'''

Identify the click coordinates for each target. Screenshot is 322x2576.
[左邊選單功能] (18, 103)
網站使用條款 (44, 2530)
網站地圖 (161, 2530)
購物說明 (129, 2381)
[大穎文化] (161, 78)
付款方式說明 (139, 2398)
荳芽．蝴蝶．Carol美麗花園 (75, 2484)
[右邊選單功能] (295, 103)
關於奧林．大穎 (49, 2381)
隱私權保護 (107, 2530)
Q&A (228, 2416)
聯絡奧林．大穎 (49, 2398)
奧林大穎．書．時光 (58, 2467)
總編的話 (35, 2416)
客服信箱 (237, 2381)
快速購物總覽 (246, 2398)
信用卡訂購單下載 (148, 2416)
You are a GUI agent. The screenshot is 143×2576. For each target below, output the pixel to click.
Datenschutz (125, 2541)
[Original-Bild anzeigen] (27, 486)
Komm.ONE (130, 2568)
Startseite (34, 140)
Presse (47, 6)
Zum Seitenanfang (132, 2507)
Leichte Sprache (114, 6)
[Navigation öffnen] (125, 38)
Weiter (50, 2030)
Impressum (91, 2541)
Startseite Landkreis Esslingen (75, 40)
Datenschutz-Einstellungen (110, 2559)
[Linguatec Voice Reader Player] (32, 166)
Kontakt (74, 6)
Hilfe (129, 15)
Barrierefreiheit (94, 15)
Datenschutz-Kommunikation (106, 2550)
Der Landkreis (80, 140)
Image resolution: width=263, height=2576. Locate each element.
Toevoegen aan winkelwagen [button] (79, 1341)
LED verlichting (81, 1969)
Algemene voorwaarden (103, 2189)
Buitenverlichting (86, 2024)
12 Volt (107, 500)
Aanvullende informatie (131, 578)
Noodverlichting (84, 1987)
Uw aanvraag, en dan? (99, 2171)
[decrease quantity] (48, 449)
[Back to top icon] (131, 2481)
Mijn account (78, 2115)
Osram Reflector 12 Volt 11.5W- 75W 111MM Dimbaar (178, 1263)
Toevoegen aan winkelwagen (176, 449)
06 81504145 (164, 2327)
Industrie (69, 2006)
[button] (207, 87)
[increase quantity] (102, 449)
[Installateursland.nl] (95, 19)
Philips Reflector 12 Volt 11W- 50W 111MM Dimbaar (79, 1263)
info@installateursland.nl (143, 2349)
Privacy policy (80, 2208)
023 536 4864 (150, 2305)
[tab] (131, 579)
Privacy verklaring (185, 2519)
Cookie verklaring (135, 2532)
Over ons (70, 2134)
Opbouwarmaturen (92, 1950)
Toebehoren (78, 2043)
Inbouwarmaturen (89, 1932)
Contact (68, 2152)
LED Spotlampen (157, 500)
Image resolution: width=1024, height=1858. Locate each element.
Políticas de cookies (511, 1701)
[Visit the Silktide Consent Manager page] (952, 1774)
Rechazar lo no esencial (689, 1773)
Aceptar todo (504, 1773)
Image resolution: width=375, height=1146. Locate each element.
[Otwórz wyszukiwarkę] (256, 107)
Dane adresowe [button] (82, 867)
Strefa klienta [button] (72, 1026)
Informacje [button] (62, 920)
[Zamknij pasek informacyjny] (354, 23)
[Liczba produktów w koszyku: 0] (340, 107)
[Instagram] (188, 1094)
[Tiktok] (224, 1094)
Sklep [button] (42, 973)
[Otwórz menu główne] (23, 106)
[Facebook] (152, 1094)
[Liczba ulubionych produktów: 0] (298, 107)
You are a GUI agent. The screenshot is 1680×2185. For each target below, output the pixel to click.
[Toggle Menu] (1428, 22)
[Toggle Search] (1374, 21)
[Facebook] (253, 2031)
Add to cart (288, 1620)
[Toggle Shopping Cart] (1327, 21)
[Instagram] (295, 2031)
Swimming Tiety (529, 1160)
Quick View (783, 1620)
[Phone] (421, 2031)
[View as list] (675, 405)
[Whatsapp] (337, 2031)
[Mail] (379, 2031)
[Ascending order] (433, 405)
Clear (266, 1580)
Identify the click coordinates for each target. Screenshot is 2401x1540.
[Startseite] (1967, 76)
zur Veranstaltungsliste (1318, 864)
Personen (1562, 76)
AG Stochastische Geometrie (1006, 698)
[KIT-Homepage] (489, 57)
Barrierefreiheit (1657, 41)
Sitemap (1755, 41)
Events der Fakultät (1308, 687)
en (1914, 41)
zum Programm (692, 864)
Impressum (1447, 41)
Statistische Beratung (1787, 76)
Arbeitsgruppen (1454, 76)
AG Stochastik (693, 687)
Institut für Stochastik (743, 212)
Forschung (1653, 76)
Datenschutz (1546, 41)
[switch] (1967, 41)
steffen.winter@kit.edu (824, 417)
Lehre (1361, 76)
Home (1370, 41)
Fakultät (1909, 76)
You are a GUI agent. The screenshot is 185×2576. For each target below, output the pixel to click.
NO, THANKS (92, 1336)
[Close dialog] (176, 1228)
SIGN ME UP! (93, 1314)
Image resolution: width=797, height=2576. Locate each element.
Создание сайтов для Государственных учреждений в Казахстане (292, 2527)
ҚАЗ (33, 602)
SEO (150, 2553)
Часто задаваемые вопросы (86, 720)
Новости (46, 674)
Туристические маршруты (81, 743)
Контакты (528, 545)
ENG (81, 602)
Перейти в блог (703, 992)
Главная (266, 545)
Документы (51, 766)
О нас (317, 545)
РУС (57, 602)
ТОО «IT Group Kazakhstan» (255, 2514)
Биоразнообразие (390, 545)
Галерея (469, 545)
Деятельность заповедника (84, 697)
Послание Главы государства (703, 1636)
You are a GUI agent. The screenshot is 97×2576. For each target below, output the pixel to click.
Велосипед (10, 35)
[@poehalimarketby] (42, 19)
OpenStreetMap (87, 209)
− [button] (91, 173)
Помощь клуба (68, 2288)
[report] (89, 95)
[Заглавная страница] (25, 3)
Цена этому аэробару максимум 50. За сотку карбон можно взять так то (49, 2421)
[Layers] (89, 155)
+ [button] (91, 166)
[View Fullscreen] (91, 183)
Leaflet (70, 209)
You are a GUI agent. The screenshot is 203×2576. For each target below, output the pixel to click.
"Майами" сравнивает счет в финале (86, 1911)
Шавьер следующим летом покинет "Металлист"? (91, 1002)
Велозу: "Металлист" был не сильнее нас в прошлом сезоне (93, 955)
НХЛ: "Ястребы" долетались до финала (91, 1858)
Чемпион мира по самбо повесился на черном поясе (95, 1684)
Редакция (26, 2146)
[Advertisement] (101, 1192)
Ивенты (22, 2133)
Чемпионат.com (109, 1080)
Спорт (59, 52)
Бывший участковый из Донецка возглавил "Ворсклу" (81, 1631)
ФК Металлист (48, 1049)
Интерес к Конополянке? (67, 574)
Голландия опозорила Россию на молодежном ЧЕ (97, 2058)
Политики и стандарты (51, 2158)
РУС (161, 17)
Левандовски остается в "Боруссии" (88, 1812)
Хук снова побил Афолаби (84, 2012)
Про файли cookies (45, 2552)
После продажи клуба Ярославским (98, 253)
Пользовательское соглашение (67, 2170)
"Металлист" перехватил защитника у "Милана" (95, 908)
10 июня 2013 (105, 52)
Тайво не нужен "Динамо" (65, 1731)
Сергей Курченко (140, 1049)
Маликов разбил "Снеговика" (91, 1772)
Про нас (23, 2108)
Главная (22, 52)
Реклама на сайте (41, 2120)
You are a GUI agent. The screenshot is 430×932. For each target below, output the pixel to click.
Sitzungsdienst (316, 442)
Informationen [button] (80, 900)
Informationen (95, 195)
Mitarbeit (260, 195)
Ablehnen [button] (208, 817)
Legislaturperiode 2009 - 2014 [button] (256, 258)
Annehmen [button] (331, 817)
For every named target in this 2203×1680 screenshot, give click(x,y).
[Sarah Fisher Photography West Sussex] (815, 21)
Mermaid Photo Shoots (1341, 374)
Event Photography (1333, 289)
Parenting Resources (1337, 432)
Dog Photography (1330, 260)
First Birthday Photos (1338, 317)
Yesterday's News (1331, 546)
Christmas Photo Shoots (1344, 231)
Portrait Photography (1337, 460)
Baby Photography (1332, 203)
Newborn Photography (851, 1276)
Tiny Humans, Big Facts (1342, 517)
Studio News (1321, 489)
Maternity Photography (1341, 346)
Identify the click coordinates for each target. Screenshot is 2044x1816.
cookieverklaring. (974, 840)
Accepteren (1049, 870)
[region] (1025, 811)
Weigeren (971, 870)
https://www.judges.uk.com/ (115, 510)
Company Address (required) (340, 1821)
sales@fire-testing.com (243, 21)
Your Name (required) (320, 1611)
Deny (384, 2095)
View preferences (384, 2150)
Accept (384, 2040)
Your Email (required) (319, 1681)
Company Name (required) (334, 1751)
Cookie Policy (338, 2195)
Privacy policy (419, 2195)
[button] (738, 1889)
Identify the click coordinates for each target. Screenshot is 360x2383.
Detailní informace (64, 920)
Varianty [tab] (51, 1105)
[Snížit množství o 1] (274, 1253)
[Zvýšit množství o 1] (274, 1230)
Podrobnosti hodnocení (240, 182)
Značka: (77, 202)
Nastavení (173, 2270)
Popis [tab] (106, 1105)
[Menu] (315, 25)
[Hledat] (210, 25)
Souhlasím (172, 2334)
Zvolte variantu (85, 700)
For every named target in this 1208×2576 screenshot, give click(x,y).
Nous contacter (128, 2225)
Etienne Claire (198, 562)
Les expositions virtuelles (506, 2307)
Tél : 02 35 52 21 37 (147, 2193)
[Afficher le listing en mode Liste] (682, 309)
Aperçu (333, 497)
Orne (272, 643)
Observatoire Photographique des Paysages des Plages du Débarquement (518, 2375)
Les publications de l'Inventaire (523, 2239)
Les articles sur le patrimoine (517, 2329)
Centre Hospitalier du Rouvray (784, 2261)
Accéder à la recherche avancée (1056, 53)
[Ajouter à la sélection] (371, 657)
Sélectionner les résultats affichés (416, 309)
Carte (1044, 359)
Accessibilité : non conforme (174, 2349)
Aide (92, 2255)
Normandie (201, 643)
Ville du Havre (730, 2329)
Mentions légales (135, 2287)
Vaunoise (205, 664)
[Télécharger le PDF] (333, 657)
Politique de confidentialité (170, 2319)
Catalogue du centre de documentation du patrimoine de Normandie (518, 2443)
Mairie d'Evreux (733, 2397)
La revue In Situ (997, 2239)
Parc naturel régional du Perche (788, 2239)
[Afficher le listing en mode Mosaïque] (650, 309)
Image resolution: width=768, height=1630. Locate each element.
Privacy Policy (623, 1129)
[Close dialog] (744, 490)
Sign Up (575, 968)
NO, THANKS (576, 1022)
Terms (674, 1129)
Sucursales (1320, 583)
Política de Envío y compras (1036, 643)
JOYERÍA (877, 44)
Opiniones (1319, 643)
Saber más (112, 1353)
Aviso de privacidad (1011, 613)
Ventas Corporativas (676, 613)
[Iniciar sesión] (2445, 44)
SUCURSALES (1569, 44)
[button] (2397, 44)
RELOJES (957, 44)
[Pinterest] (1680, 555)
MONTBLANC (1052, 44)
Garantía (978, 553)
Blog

'''

Write out an exact transcription of the line with "NO, THANKS (576, 1022)" and of each line after it; stop at the end of the records.

NO, THANKS (576, 1022)
Terms (674, 1129)
Sucursales (1320, 583)
Política de Envío y compras (1036, 643)
JOYERÍA (877, 44)
Opiniones (1319, 643)
Saber más (112, 1353)
Aviso de privacidad (1011, 613)
Ventas Corporativas (676, 613)
[Iniciar sesión] (2445, 44)
SUCURSALES (1569, 44)
[button] (2397, 44)
RELOJES (957, 44)
[Pinterest] (1680, 555)
MONTBLANC (1052, 44)
Garantía (978, 553)
Blog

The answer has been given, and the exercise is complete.